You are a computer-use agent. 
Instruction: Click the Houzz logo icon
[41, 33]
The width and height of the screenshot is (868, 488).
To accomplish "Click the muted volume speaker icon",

● ● ● ● ● ● ●

### Your objective
Copy the records above, keeping every word the same.

### Answer for this exercise
You are a computer-use agent. 
Instruction: Click the Houzz logo icon
[41, 33]
The width and height of the screenshot is (868, 488).
To accomplish "Click the muted volume speaker icon",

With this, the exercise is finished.